Situasi itu, kata Sudirman, membuat jumlah produsen vaksin di dunia termasuk Indonesia menjadi tidak banyak. Panduan Organisasi Kesehatan Dunia (WHO) menyebut setiap 50 juta penduduk perlu didirikan satu pabrik vaksin. "Namun nyatanya di Indonesia dengan 270 juta penduduk, cuma punya dua pabrik vaksin dalam negeri, sebelumnya cuma satu," katanya.
Pabrik vaksin yang dimaksud adalah PT Bio Farma sebagai Badan Usaha Milik Negara (BUMN) Indonesia yang berbisnis di bidang farmasi serta terbesar di Asia Tenggara. Berikutnya adalah PT Biotis Pharmaceutical yang kini terlibat dalam pengembangan Vaksin Covid-19 Merah Putih serta Zifivax.

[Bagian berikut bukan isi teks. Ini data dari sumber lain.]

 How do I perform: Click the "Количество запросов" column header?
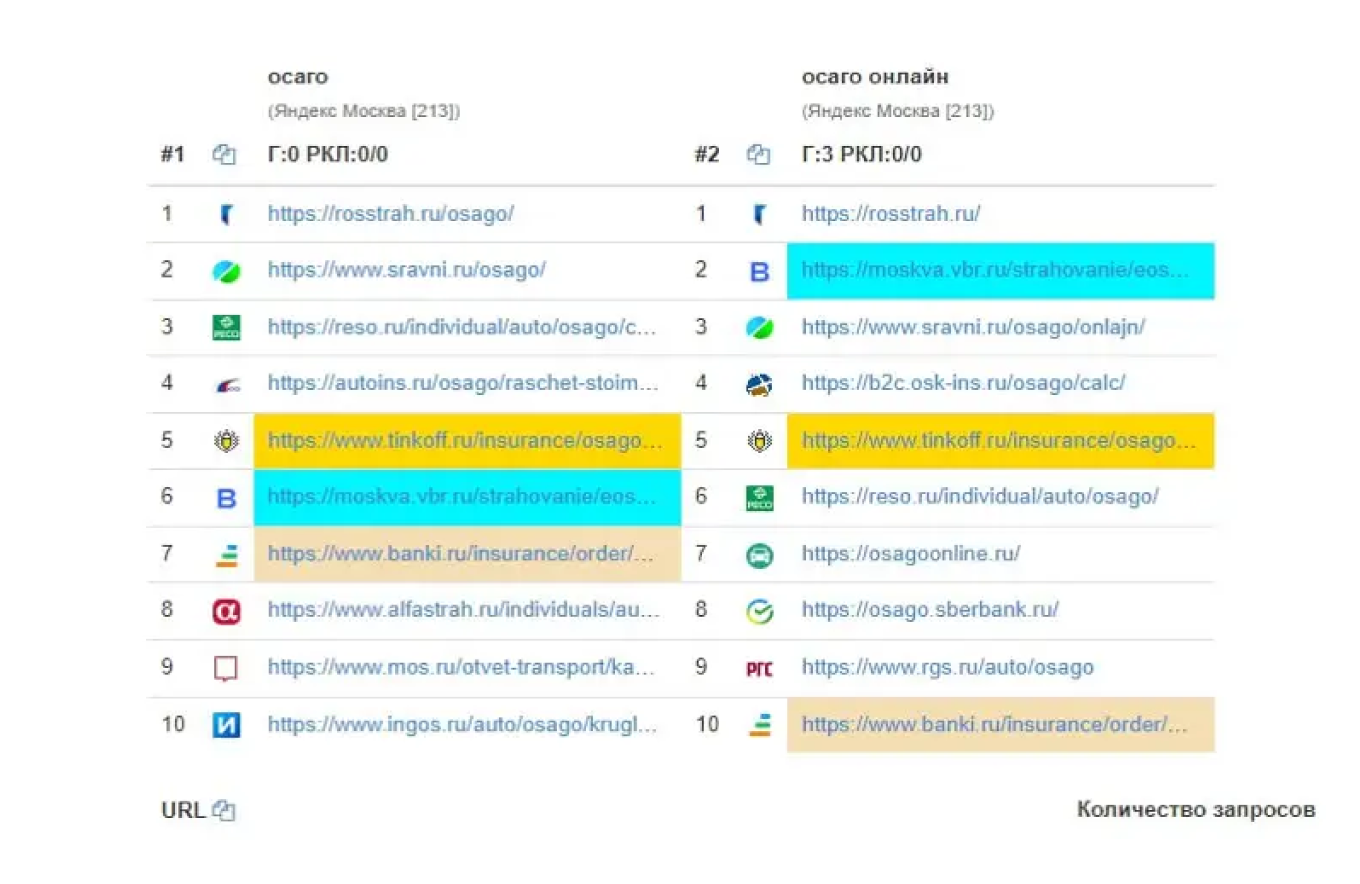pos(1195,810)
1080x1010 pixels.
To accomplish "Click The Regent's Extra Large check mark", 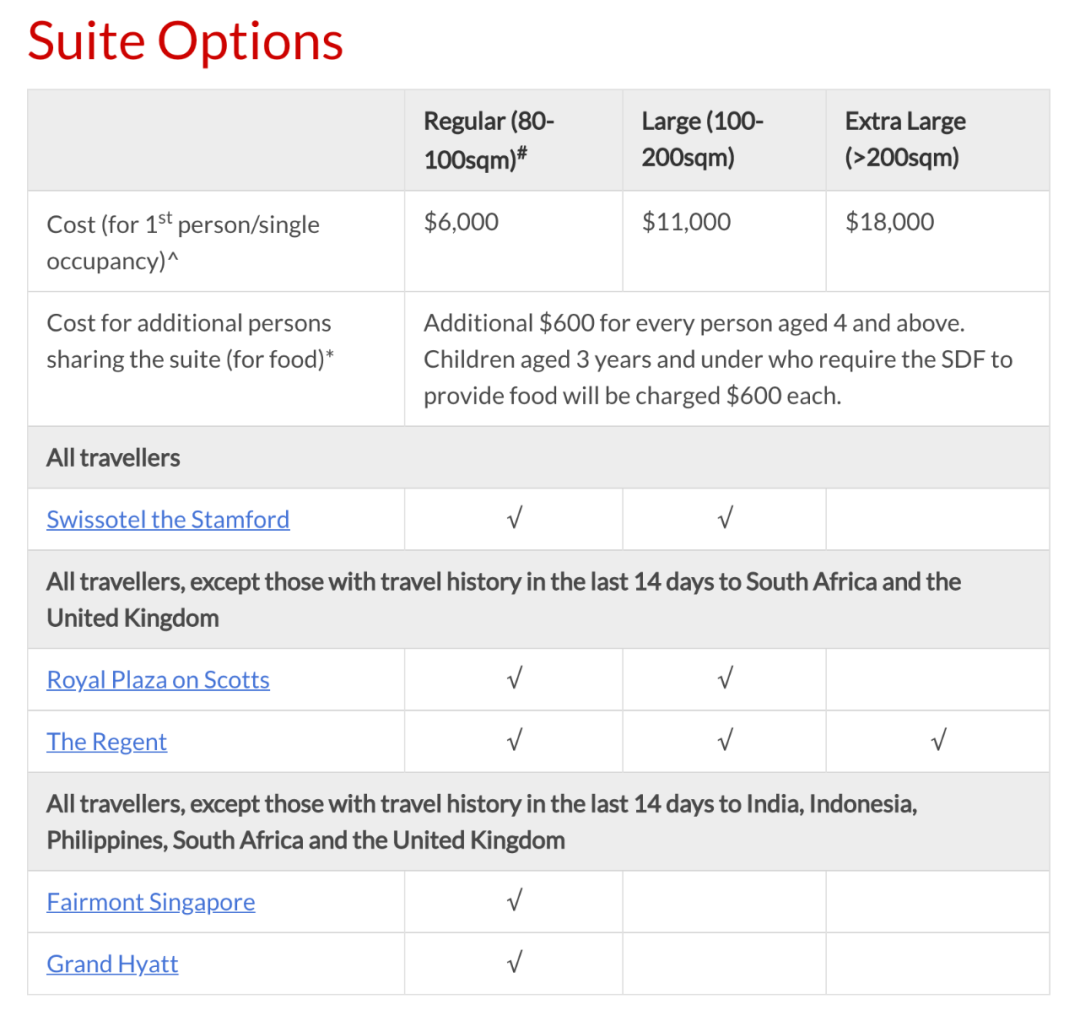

PT Biotis Pharmaceutical merupakan bagian dari program pemerintah dalam upaya membangun kemandirian vaksin dalam negeri. Sudirman mengatakan Biotis sedang mempersiapkan vaksin lain di luar Covid-19. Ada sepuluh vaksin baru yang selama ini diimpor sedang didorong untuk dikembangkan di Indonesia.
"Tentu pengembangan bertahap dari uji klinis, evaluasi dan upstream, downstream. Ini tantangan cukup besar dan menarik untuk dunia usaha di bidang farmasi," jelasnya.
Hal itu yang kemudian menjadi alasan Biotis mengambil peran dalam penanaman modal di industri vaksin Indonesia. "Saya rasa perlu ada pengusaha untuk menanam modal di industri vaksin Indonesia," ujar Sudirman.